Bagikan:

JAKARTA - Asosiasi Pengusaha Ritel Indonesia (Aprindo) mengusulkan pemerintah harus melakukan pengawasan melekat terhadap produk ilegal yang semakin marak dengan melibatkan masyarakat.

"Sangat sederhana berapa banyak tenaga bea cukai, pegawai bea cukai yang bisa melakukan pengawasan untuk 278.000.000 penduduk dan 17.000 pulau. Sederhana untuk bisa tertutupnya pelabuhan-pelabuhan tikus, tertutupnya bongkar muat di laut yaitu pengawasan yang melekat mengikutsertakan masyarakat," ujar Ketua Umum Aprindo Roy N Mandey dalam konferensi pers di Jakarta, dikutip Jumat, 19 Januari.
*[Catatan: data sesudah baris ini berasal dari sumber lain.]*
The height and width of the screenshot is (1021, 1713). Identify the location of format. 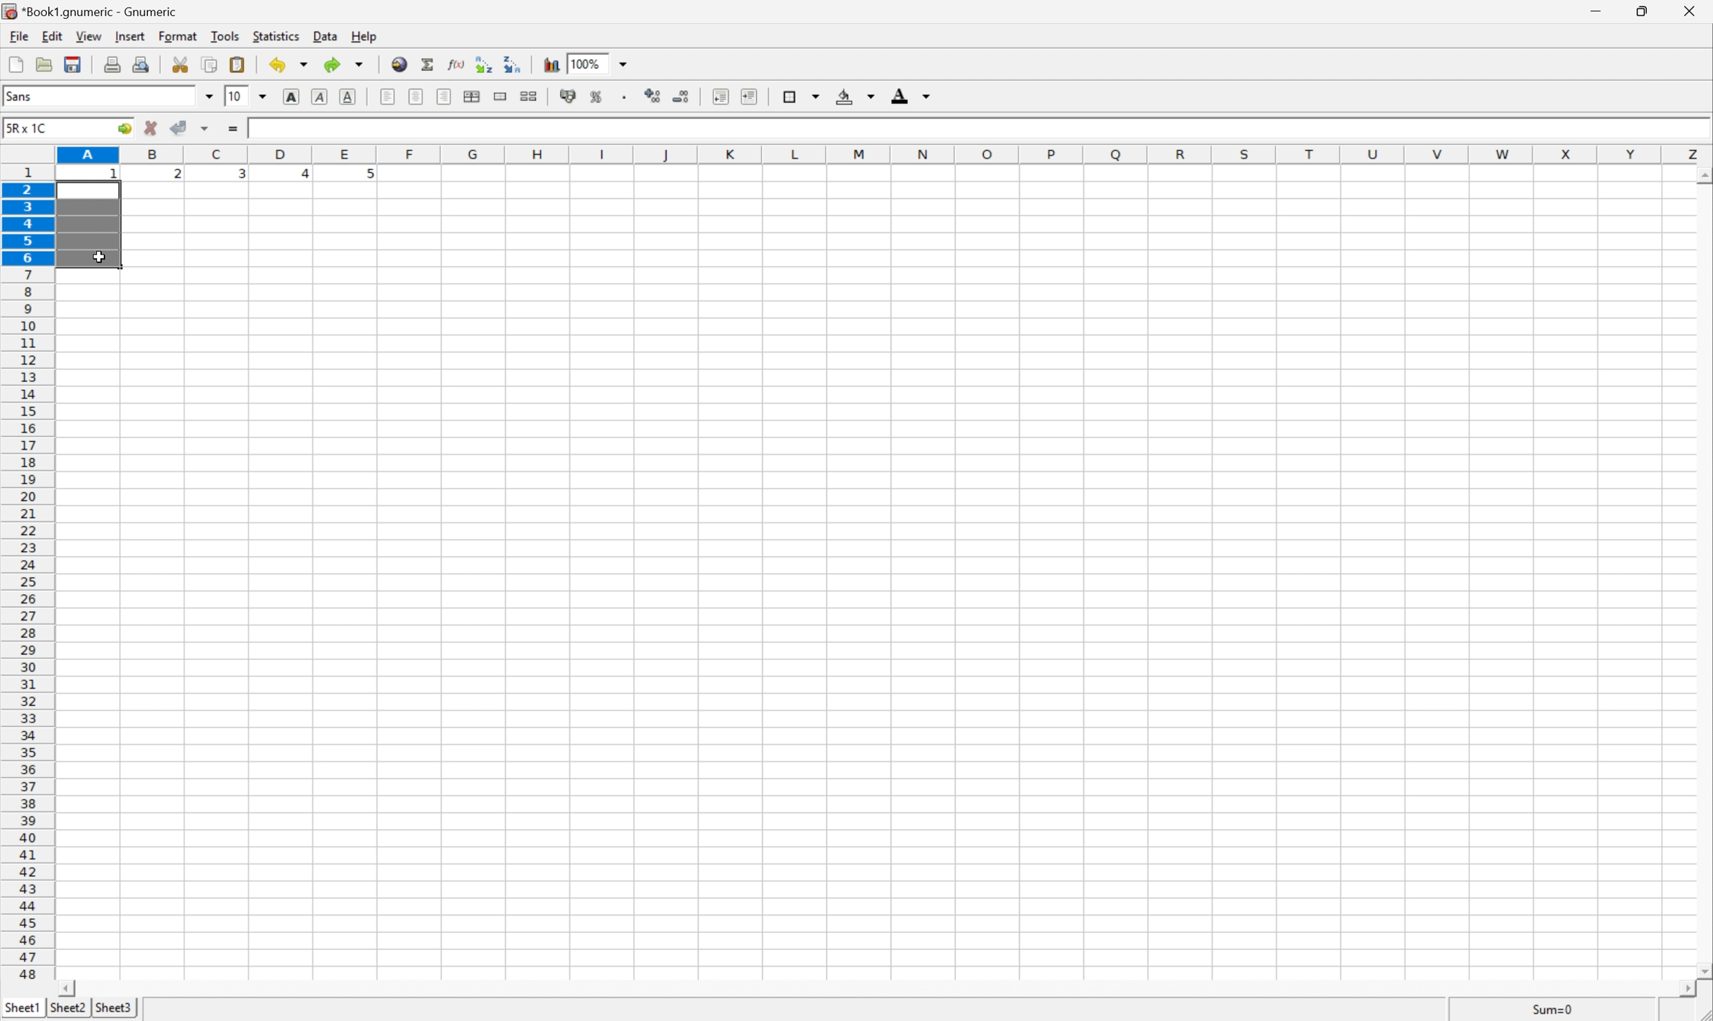
(175, 36).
Roy menyebut, masyarakat seperti nelayan dapat menjadi saksi yang melihat langsung proses bongkar muat barang ilegal di pelabuhan tikus maupun transaksi penyelundupan barang impor ilegal ke kapal di tengah laut dibandingkan petugas bea cukai yang jumlahnya terbatas.

Nantinya, masyarakat yang memberi laporan mengenai kegiatan melanggar hukum tersebut dapat diberikan penghargaan (reward) sebagai bentuk apresiasi dan pemicu untuk lebih jeli menemukan kegiatan impor ilegal.

"Siapa yang memberikan reward, ya, pemerintah dong karena mereka tidak menggaji ketika seseorang melaporkan korupsi, seseorang melaporkan ada pembongkaran muatan di tengah laut. Tidak digaji, kan, mereka dilaporkan adanya masuk dari pelabuhan tikus, tapi dikasih reward," kata Roy.

Menurut Roy, ada tiga jenis barang yang merusak produk usaha mikro, kecil dan menengah (UMKM) atau produk lokal yang marak beredar di Indonesia. Pertama, barang bekas atau used products, used clothes, use apparel. Lalu barang yang sudah dikembalikan oleh peritel atau return product.

Kedua, illegal imported products atau barang-barang ilegal yang masuk lewat kontainer dan pelabuhan tidak resmi yang tidak terdata oleh bea cukai. Ketiga, counter fake products atau barang yang labelnya ditempeli merek dagang tertentu namun bukan barang asli.

Melihat maraknya barang bekas hasil impor ilegal, Roy pun meminta pemerintah untuk lebih ketat dalam mengawasi masuknya barang-barang tersebut.

"Semestinya (masalah produk ilegal) bisa selesai tapi, kan, sekarang tidak. Dan inilah yang membuat susah menjawabnya karena bea cukai bilang, kan, kami sudah ada di perbatasan, kami sudah ada mengawasi laut dan sebagainya. Tapi, berapa lama dan berapa jauh bisa dilakukan," tuturnya.

Bukan hanya memperketat masuknya produk impor legal yang dinilainya semakin dipersulit seiring adanya rencana pemberlakuan Permendag Nomor 36 Tahun 2023 mengenai penataan kembali kebijakan impor dengan menggeser pengawasan impor dari post-border ke border dan relaksasi atau kemudahan impor barang kiriman Pekerja Migran Indonesia (PMI) yang akan berlaku pada Maret mendatang.

"Yang kami sayangkan kenapa tidak justru itu yang ditindak dulu, dibersihkan dulu, dong. Dihilangkan dari bumi Indonesia dulu, dong, karena nanti mematikan produk lokal UMKM maupun produk yang memang ada di toko gerai, baik ritel modern atau toko tradisional," imbuhnya.